The Reserve Bank of Australia raised interest rates by 50 basis points, aiming to rein in runaway inflation with an increase that beat forecasts.
The decision to raise the policy rate to 85 basis points demonstrates a more aggressive stance on the part of the central bank on inflation after a moderate hike last month. It is the first time the RBA has introduced back-to-back rate hikes since 2010 and the biggest rate hike since February 2000.
RBA Governor Philip Lowe said the action was needed to bring inflation back to target levels over time.
“Inflation is expected to pick up again, but then come back down to the 2-3% range next year,” he said. “Rising electricity and gas prices and recent increases in petrol prices mean that in the short term inflation is likely to be higher than expected a month ago.”
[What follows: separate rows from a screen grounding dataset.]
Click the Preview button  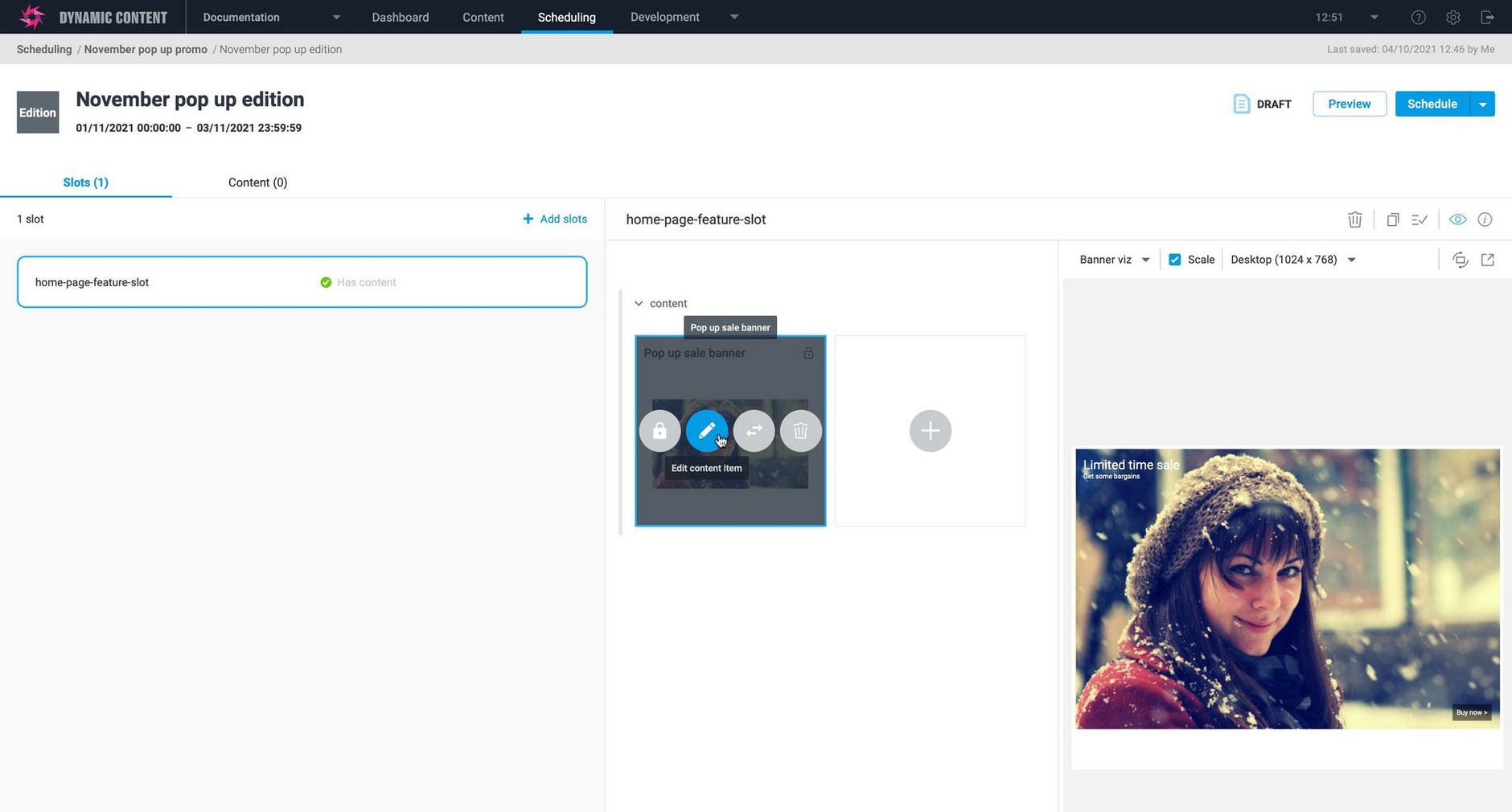coord(1349,104)
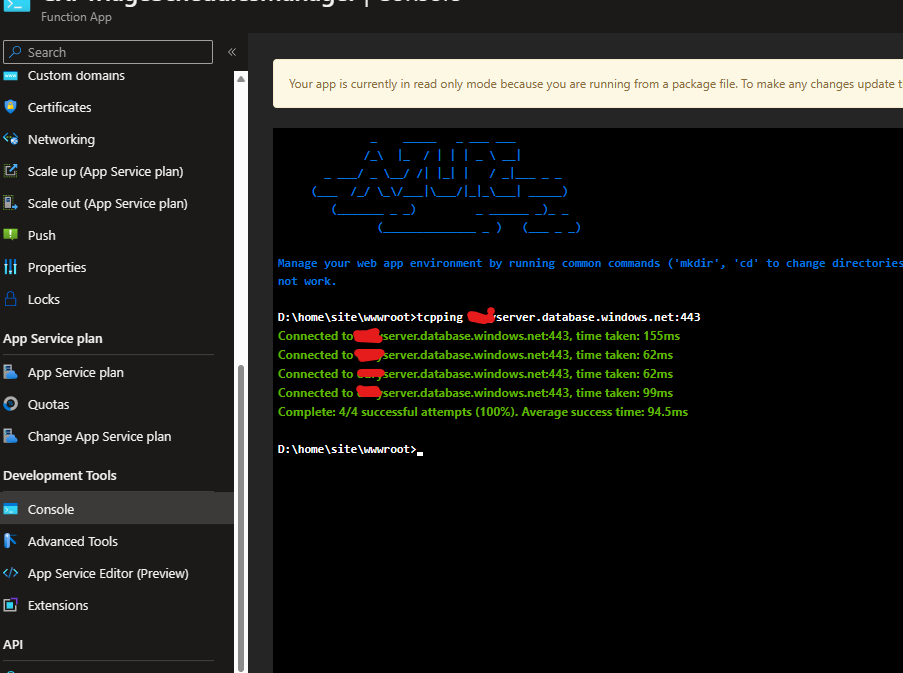The image size is (903, 673).
Task: Click the Scale out (App Service plan) icon
Action: (x=12, y=203)
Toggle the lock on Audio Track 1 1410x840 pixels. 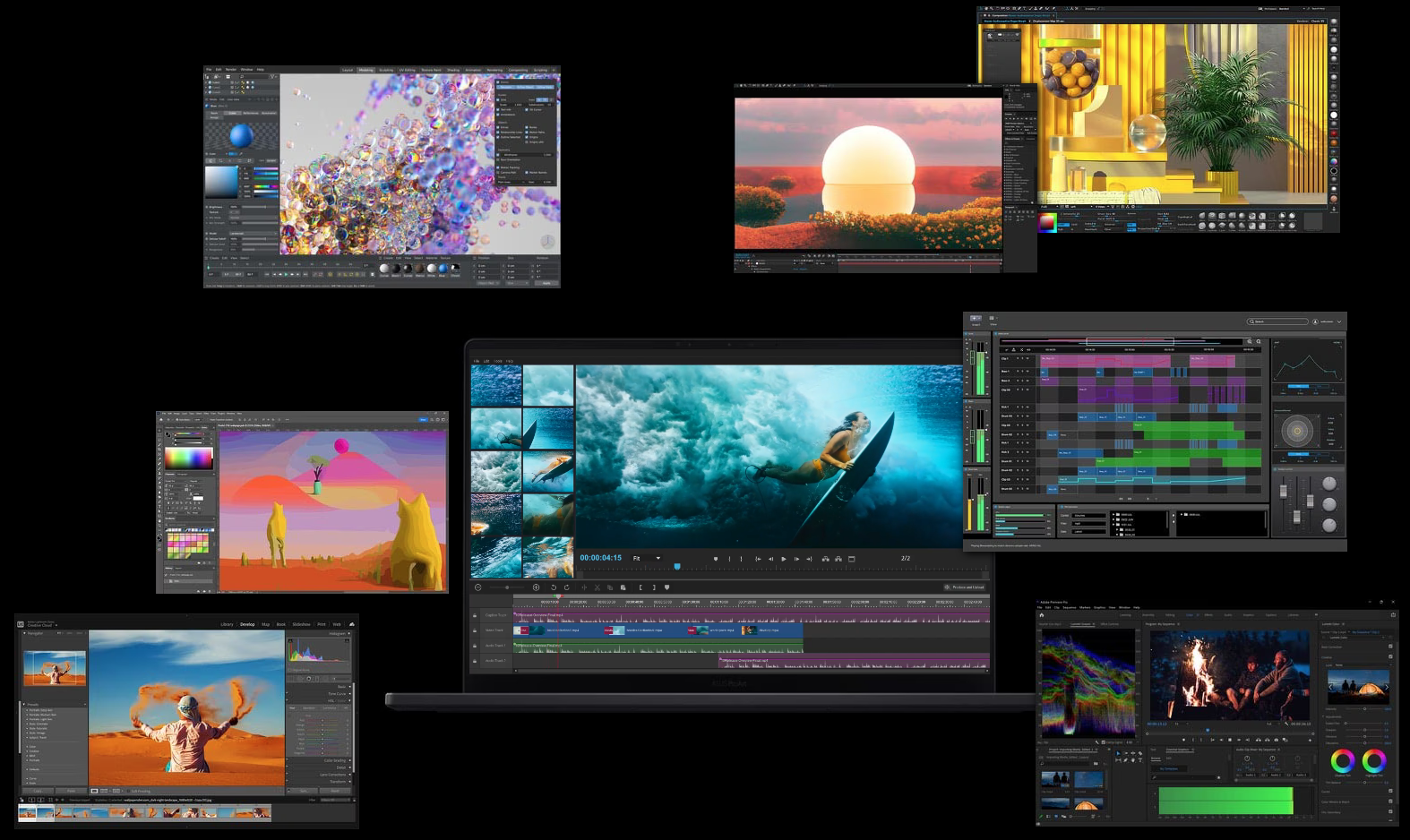[475, 646]
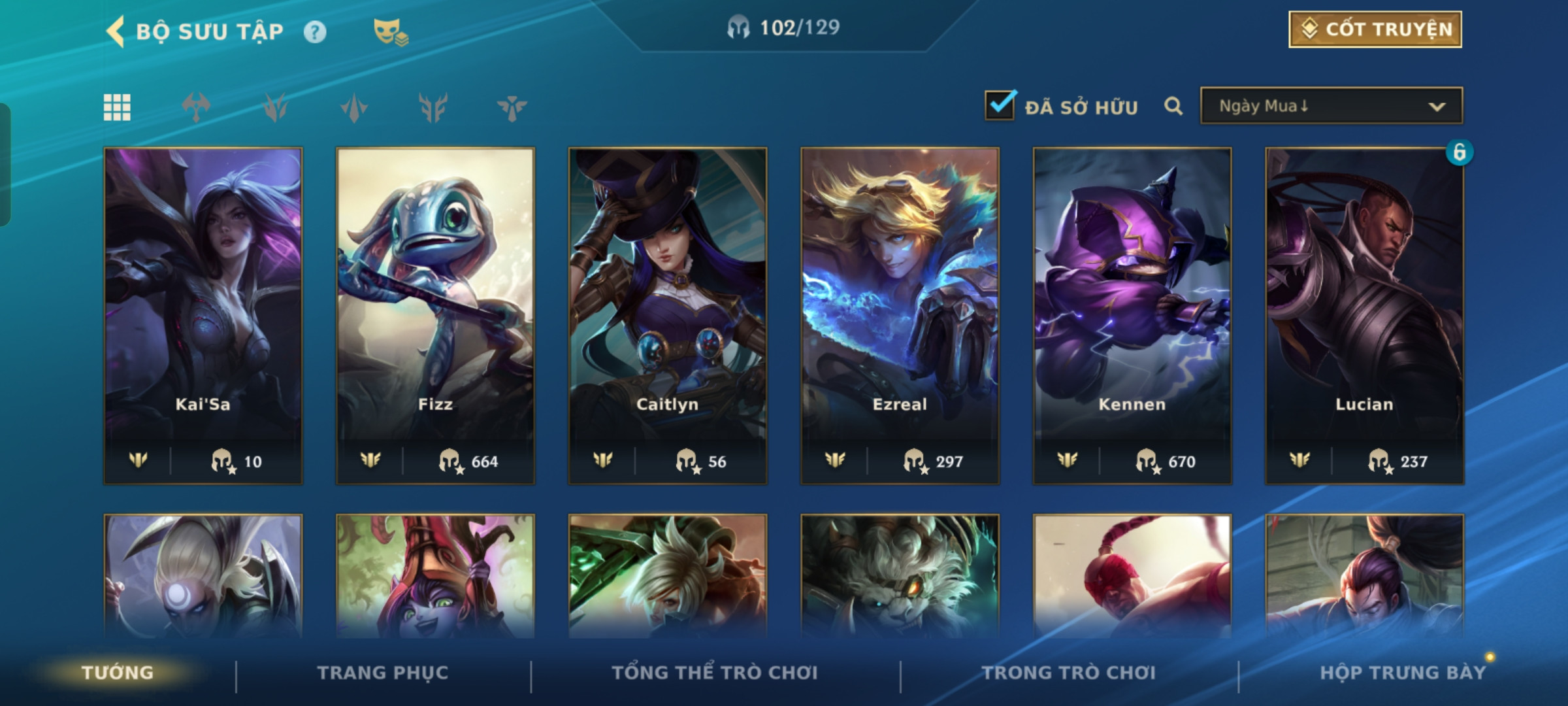Screen dimensions: 1568x706
Task: Open the Kai'Sa champion card
Action: point(203,316)
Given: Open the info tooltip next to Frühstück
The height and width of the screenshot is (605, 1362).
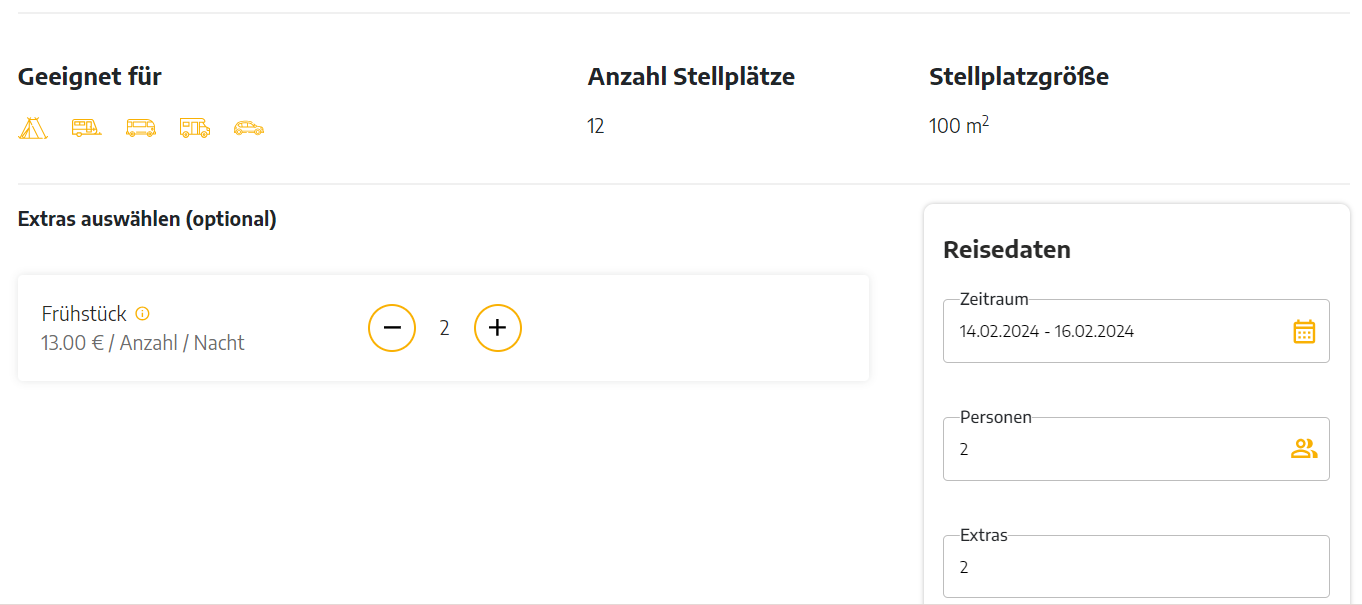Looking at the screenshot, I should (x=142, y=313).
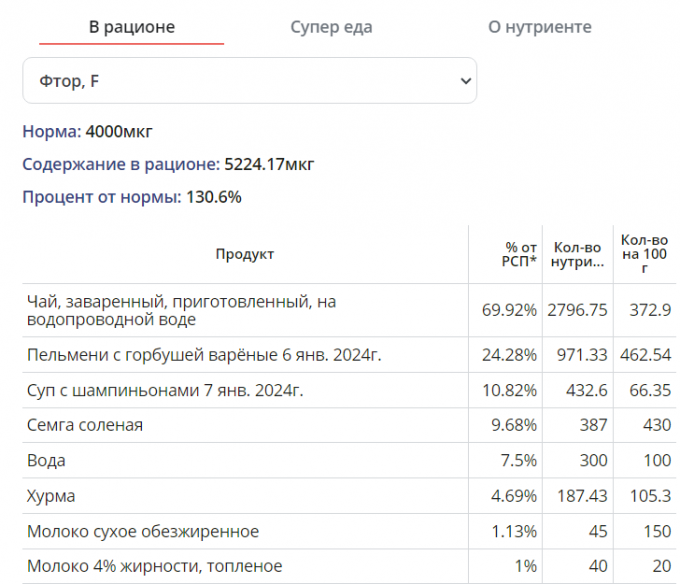The height and width of the screenshot is (584, 680).
Task: Open «Пельмени с горбушей варёные» product entry
Action: point(204,355)
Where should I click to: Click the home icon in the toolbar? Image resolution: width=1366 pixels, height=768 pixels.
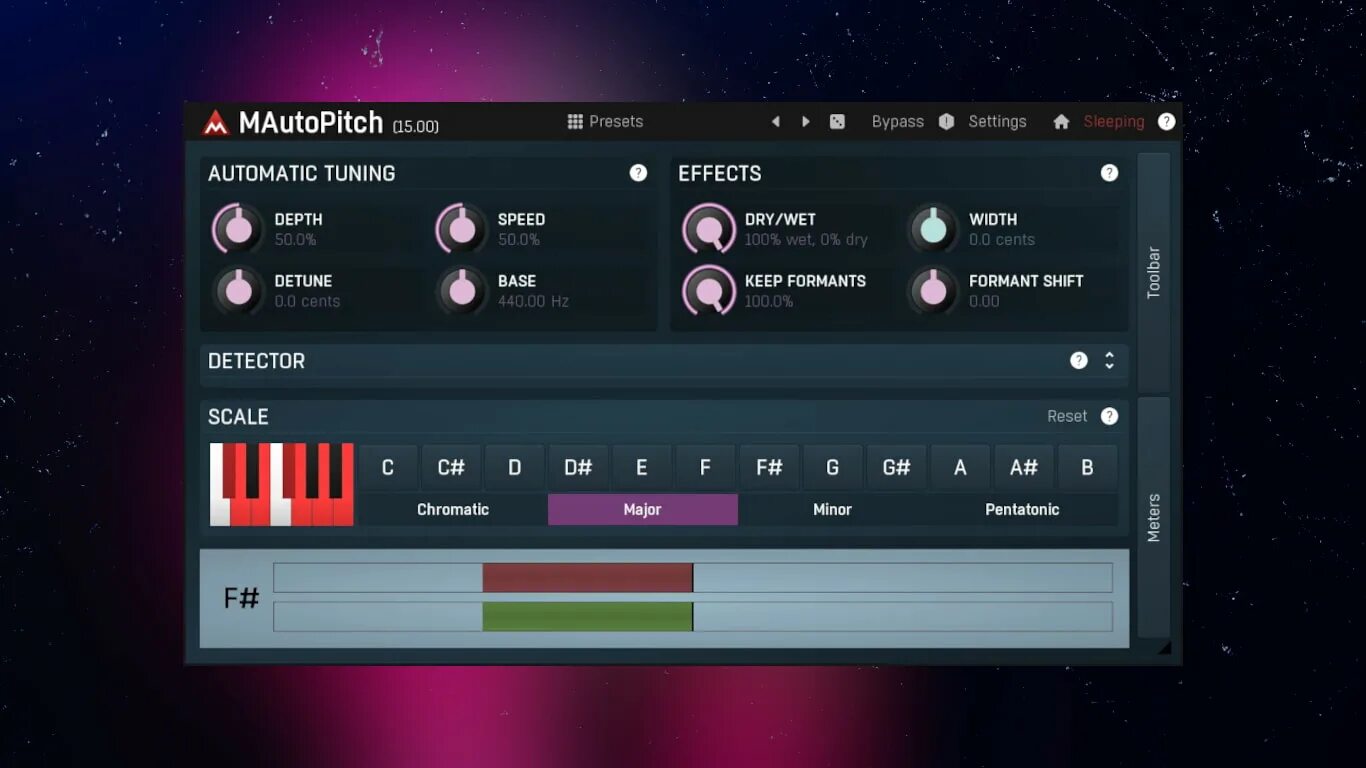1061,121
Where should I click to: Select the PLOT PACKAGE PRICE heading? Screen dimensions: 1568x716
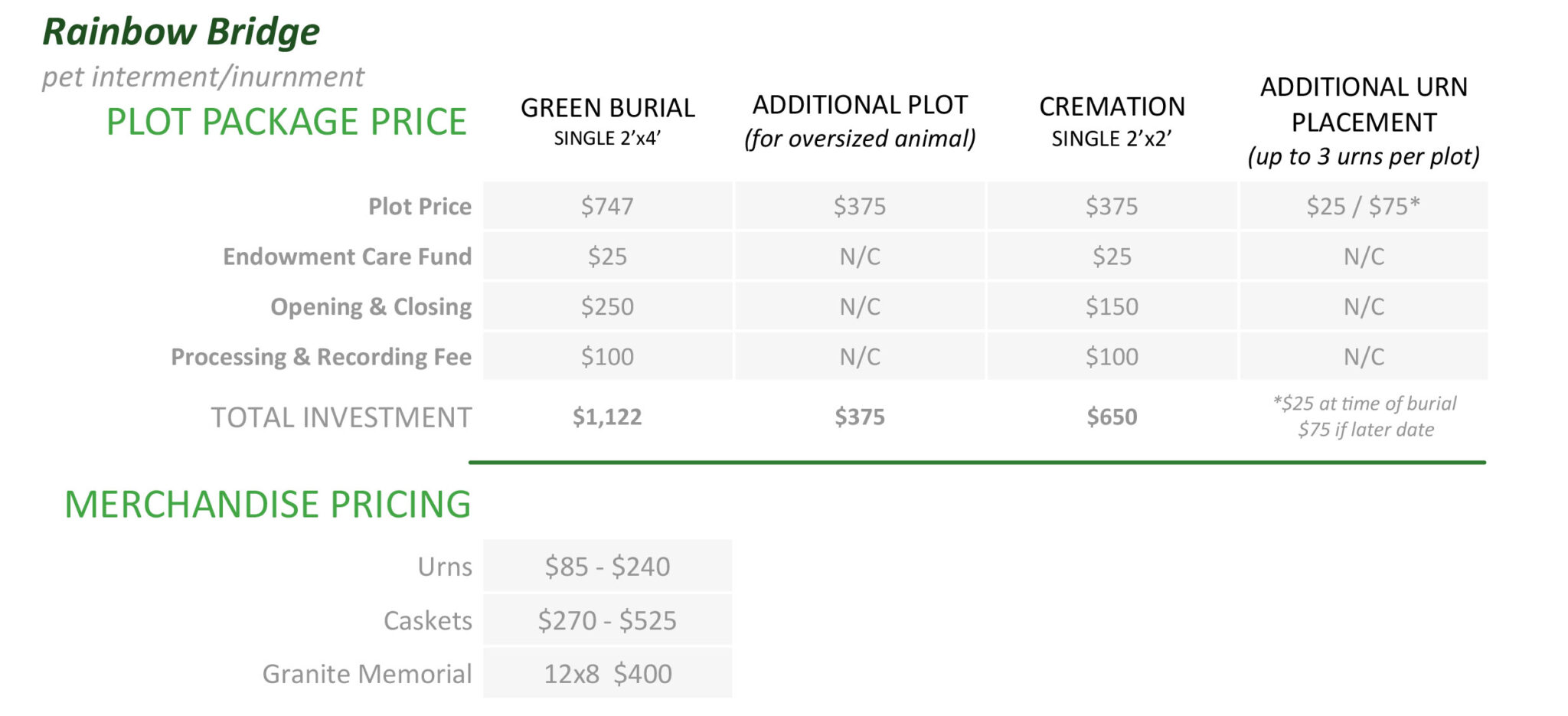pos(286,122)
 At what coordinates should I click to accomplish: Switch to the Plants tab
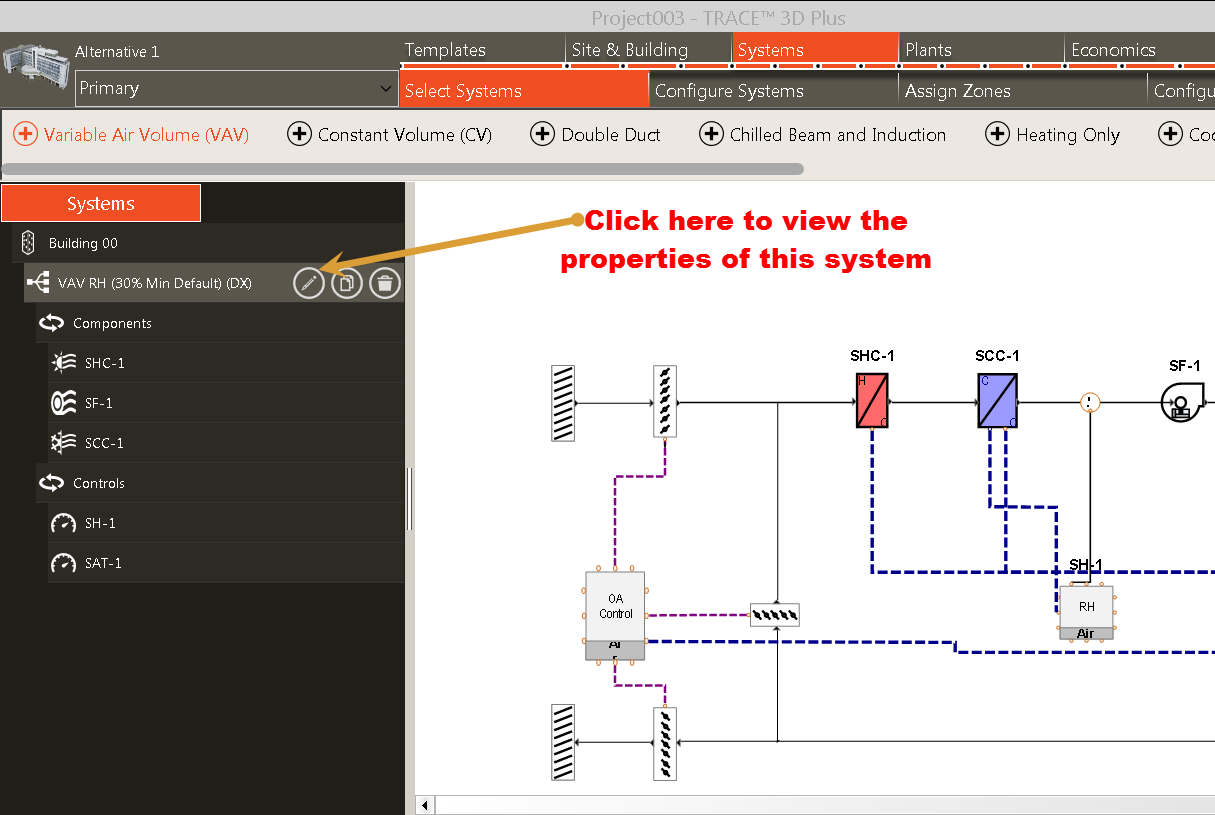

Inflation has been lower in Australia than in many other markets, but the cost of petrol and fresh food has started to shake consumer confidence. Fast food chain KFC said this week it would start using cabbage leaves in Australia due to supply chain issues that have increased the cost of lettuces.
The supply problems were partly due to the recent floods in the country which hit the agricultural sector. Lowe said global factors, including the pandemic and the war in Ukraine, also contributed to higher inflation, as did a tight labor market.
Jim Chalmers, Australia’s new treasurer after Labor came to power last month, warned of a “catastrophic” economic situation if inflation is left unchecked.
Chalmers wrote on Twitter: “Difficult news for homeowners already facing soaring costs of living, including soaring energy prices. A brighter future awaits us, but first we must meet together the inflation challenge that we inherited and the accompanying rise in interest rates.